ASSOCIATED PRESS
Published — Thursday 12 November 2015
SHARM EL-SHEIKH: Tourism bookings in Egypt’s main Red Sea resort of Sharm El-Sheikh have plunged in the wake of a Russian plane crash, officials said Wednesday, amid fears the airliner may have been downed by a bomb.
Some 80 percent of reservations have been canceled and at least 40 percent of tourists have left the Egyptian resort since the crash, said Hussein Fawzy, head of the region’s chamber of tourist facilities.
“They are not going to come back again. We will have nothing but a few Ukrainians and Belarusians,” he said by telephone.
Moscow has banned all flights to Egypt for at least several months, a severe blow for the tourism industry during the peak season for Russian visitors. Britain and Ireland have suspended flights to Sharm el-Sheikh.
US and British officials say the cause of the Oct. 31 crash, which killed all 224 people on board, was likely a bomb planted on the plane.
Earlier Wednesday, Egyptian President Abdel-Fattah El-Sisi made a surprise visit to the Sharm airport.

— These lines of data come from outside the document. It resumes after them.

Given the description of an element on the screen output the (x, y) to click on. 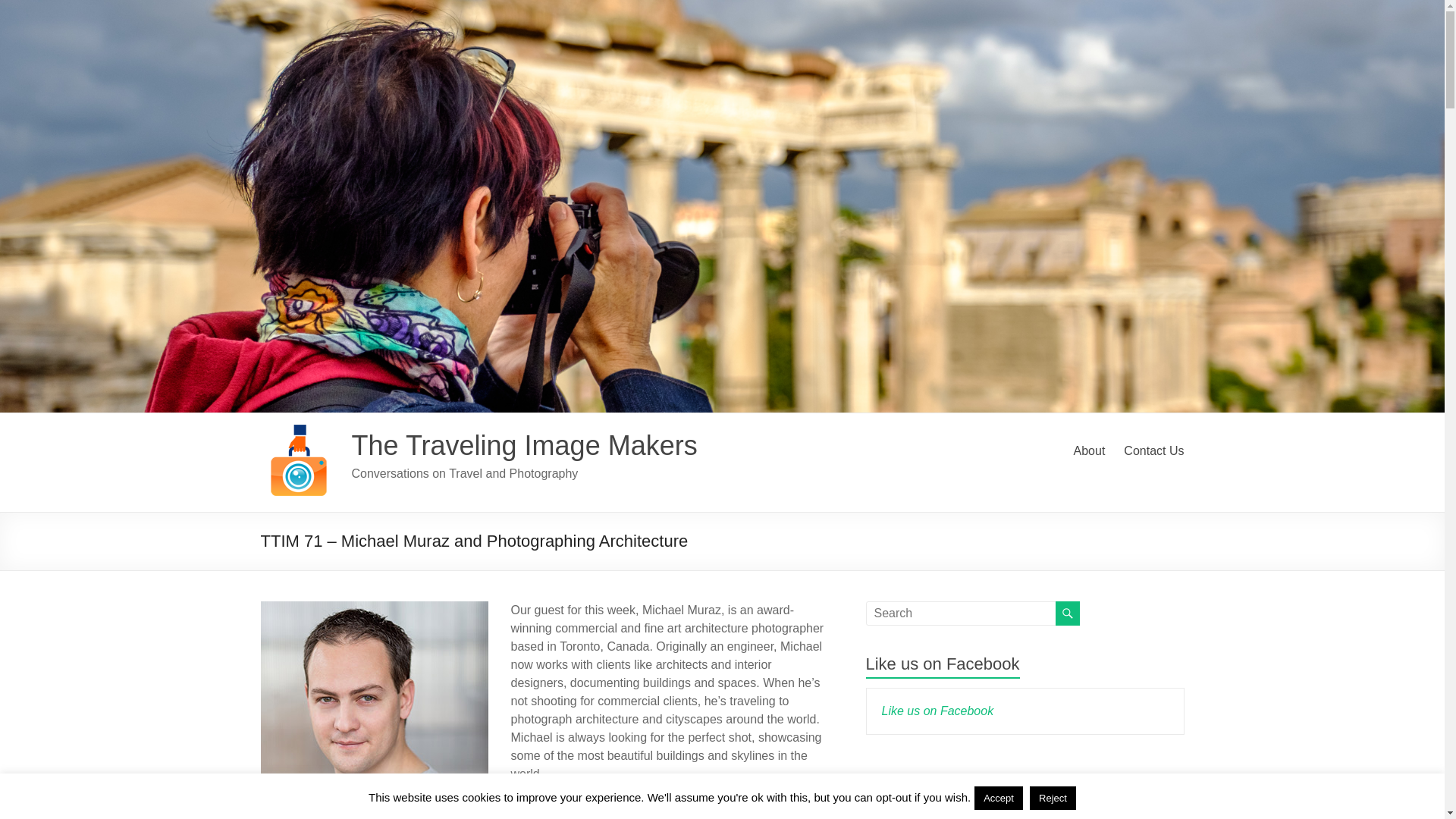
About (1089, 450)
Contact Us (1153, 450)
The Traveling Image Makers (524, 445)
The Traveling Image Makers (524, 445)
Given the description of an element on the screen output the (x, y) to click on. 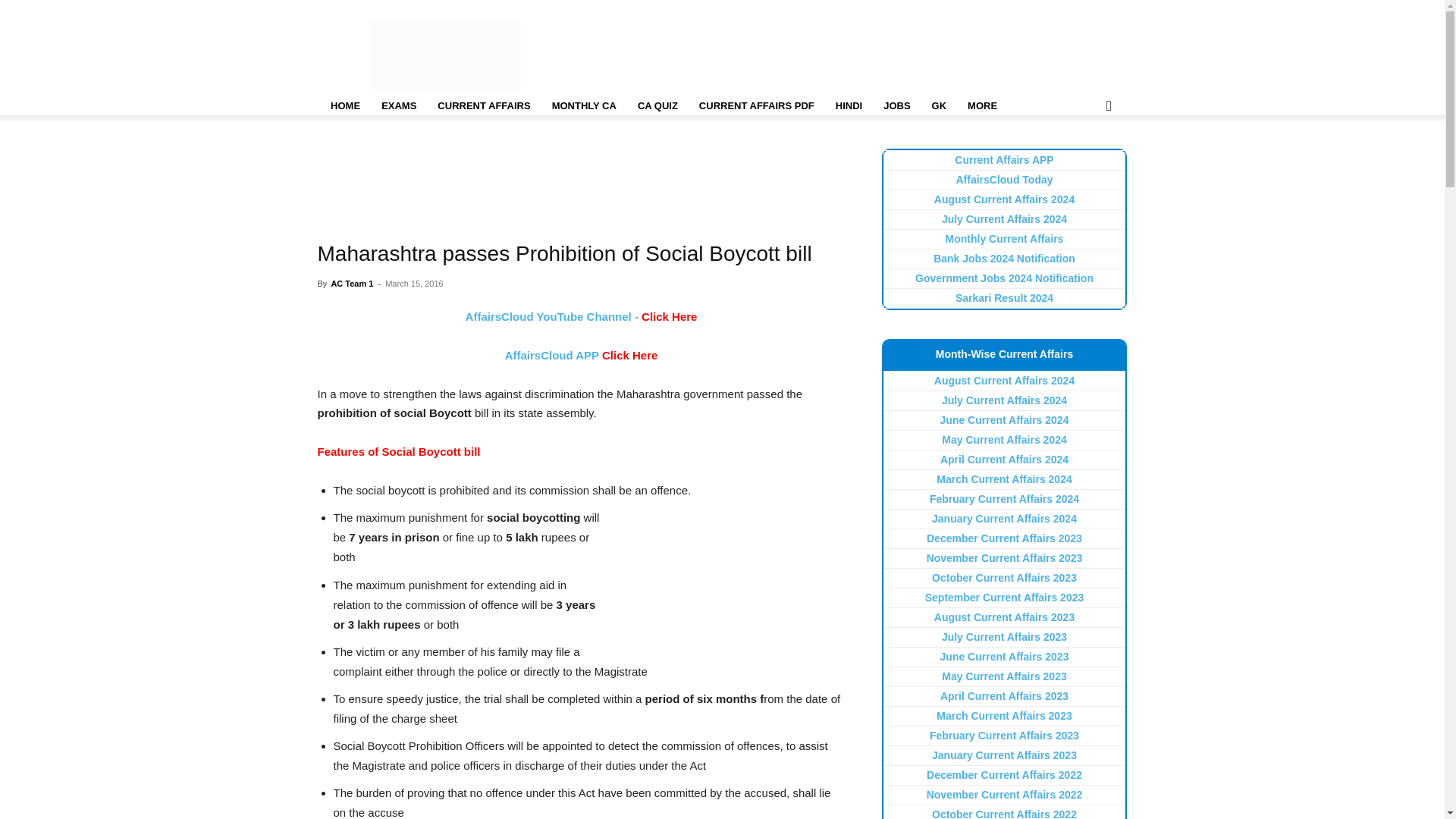
Current Affairs Quiz (657, 105)
Home (344, 105)
Current Affairs (483, 105)
AffairsCloud (446, 55)
Current Affairs PDF (756, 105)
Current Affairs Hindi (848, 105)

“Our visit today aims to reassure people inside and outside Egypt,” El-Sisi said after greeting some foreign tourists and wading through a packed terminal. “We want people who come here to be secure and safe and to live and go back safely to their countries,” he told private Egyptian broadcaster CBC.
Also Wednesday, a Russian search and rescue team that was brought to Egypt after the crash flew home to Moscow. The team of 48 had been recovering bodies at the crash site, some 70 km south of the peninsula’s northern city of El-Arish.